Un gruppo di ragazzi ha sequestrato un'ambulanza all'ospedale Loreto Mare di Napoli e costretto con insulti e minacce gli operatori sanitari del 118 a soccorrere un amico 16enne, vittima di una banale distorsione a un ginocchio ginocchio che non richiedeva alcun intervento urgente. L'episodio è stato denunciato dall'associazione ‘Nessuno Tocchi Ippocrate', fondata dal medico di pronto soccorso Manuel Ruggiero per denunciare gli episodi di violenza contro gli operatori sanitari.

"Oggi pomeriggio la postazione 118 della Stazione Centrale si trovava al Loreto mare per un intervento, improvvisamente nel pronto soccorso entra un gruppo di ragazzi che prende di forza l’equipaggio e li costringe a salire in ambulanza", si legge nel post di denuncia pubblicato sul profilo Facebook dell'associazione.
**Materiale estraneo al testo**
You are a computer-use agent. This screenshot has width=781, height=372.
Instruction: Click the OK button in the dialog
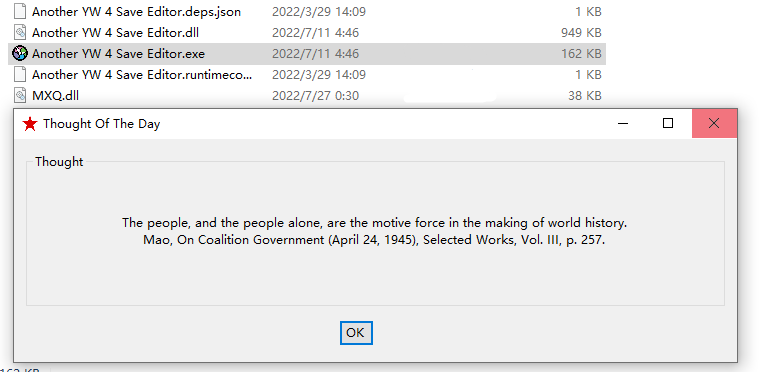[356, 333]
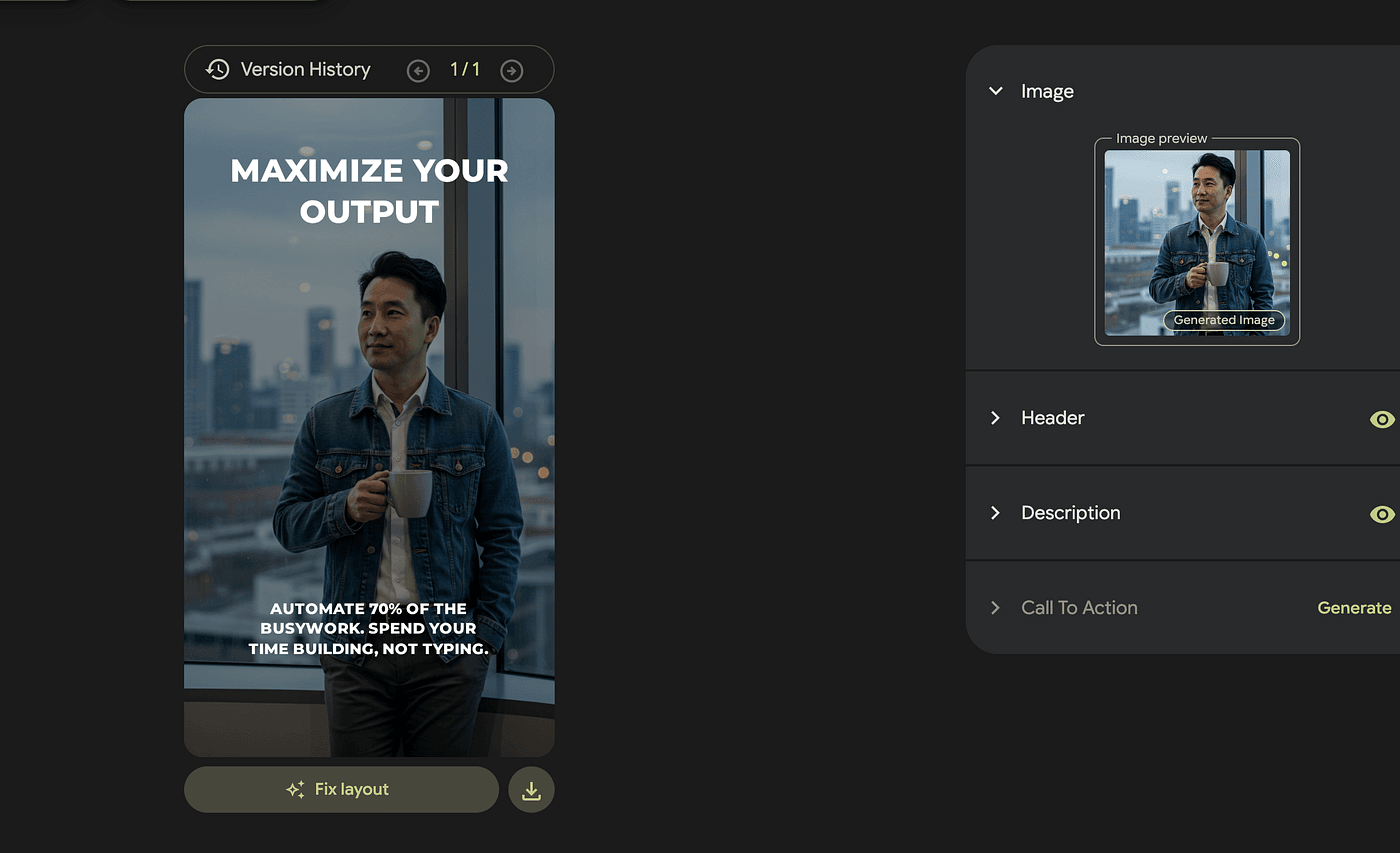Image resolution: width=1400 pixels, height=853 pixels.
Task: Expand the Header section chevron
Action: pos(995,418)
"Ancora con il tablet aperto sul precedente intervento e con tre di questi individui a bordo (e sotto minaccia) l’equipaggio si dirige verso il quartiere denominato “case nuove” retrostante al Loreto Mare", prosegue la testimonianza, spiegando che quando il mezzo è giunto sul posto è stato "circondato da una orda di astanti inferociti che incominciano a ricoprire d’insulti i sanitari."
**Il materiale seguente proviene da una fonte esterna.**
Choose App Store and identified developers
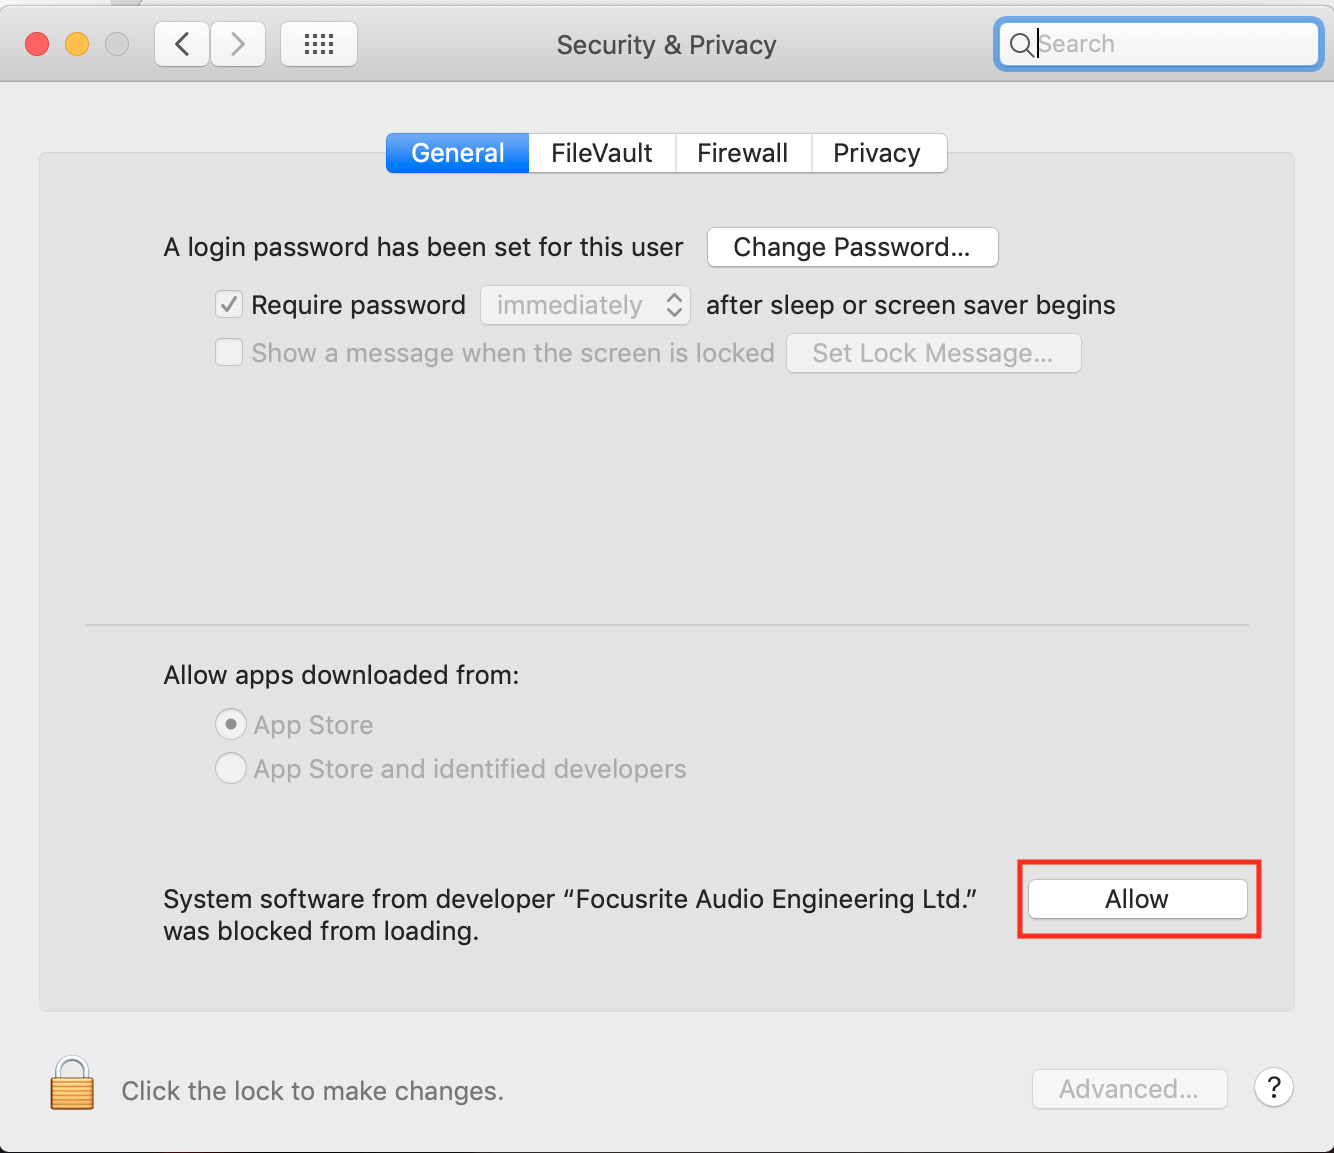This screenshot has width=1334, height=1153. pyautogui.click(x=231, y=768)
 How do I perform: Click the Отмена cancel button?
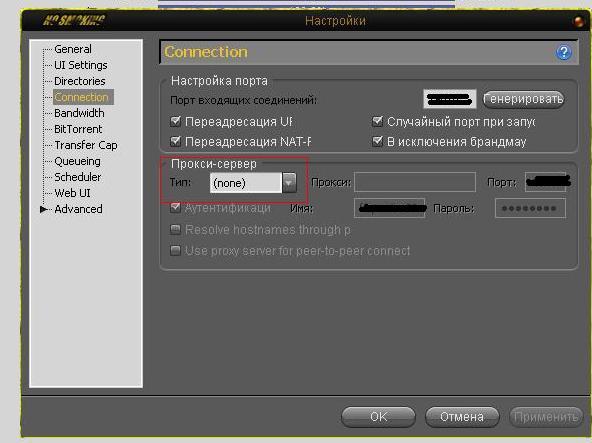click(x=462, y=417)
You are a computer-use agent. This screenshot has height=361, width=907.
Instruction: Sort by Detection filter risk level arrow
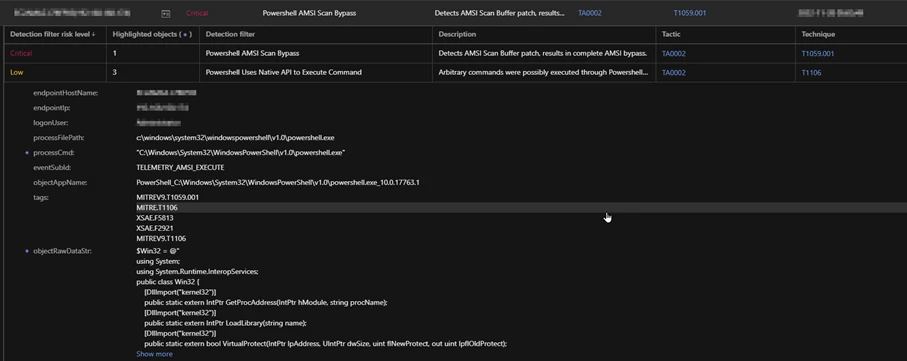(x=94, y=35)
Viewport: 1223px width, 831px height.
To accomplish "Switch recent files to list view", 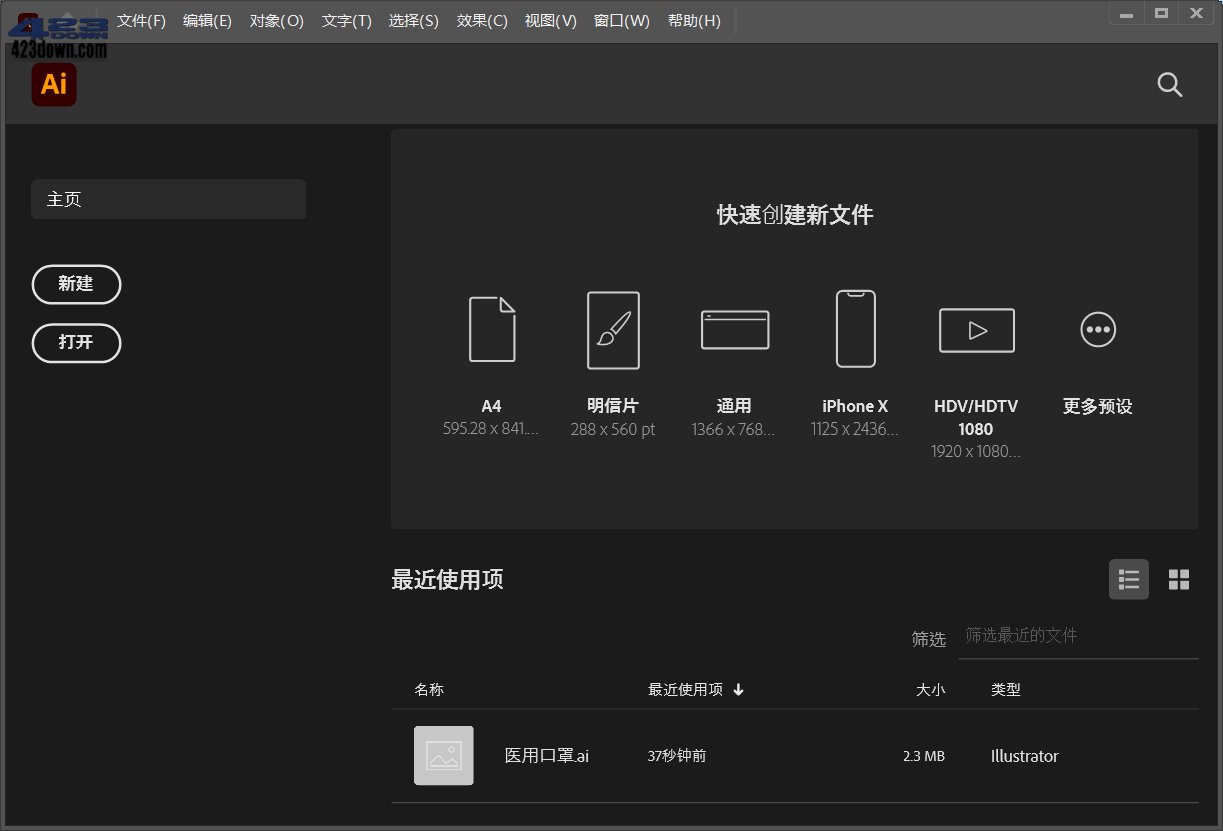I will coord(1128,579).
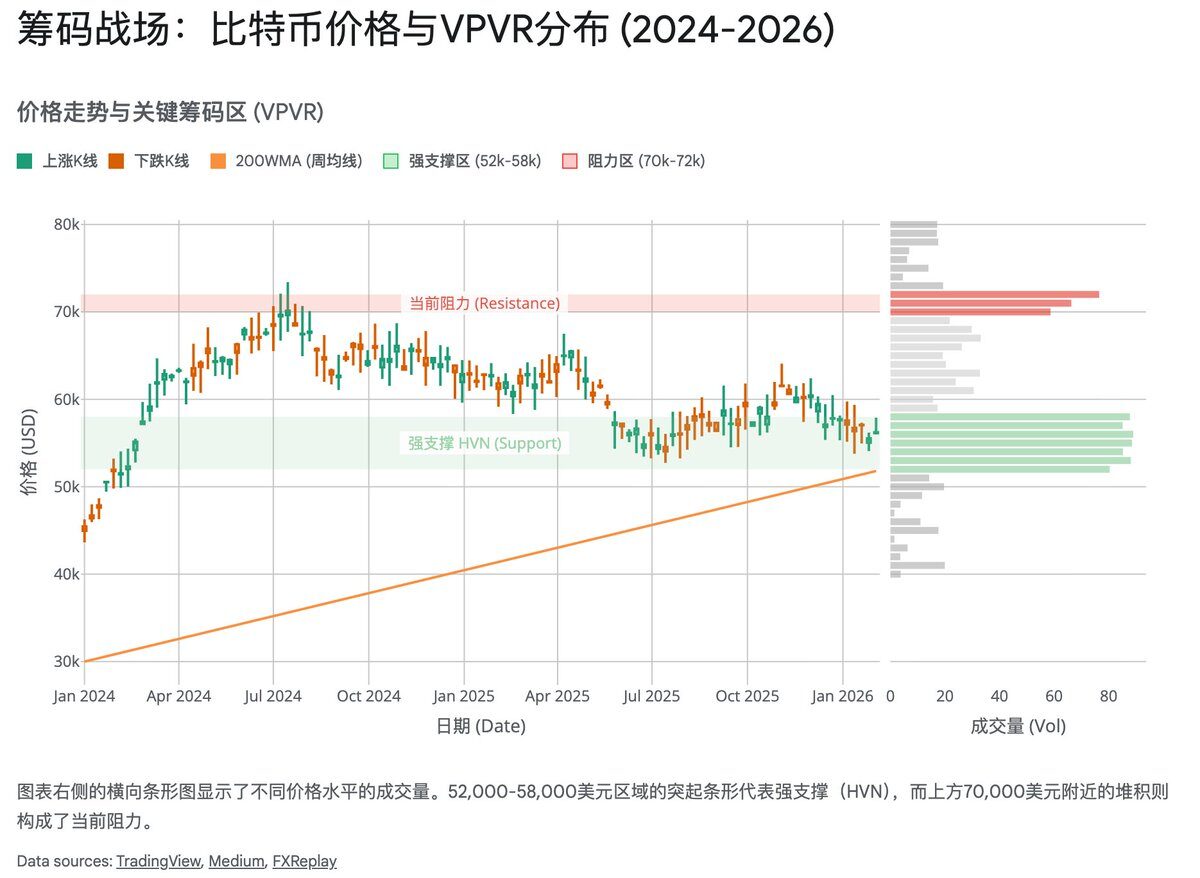Open the FXReplay data source link
Screen dimensions: 1200x878
[x=305, y=860]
"Pensando al peggio il medico si fa largo tra la folla e trova un ragazzino 16enne con distorsione al ginocchio. Con grande difficoltà il medico riesce a valutare la situazione che si presenta di lieve entità".
Nonostante ciò all’equipaggio viene intimato "con minacce" di trasportare il giovane in ospedale. L’intervento si è poi concluso al Loreto Mare.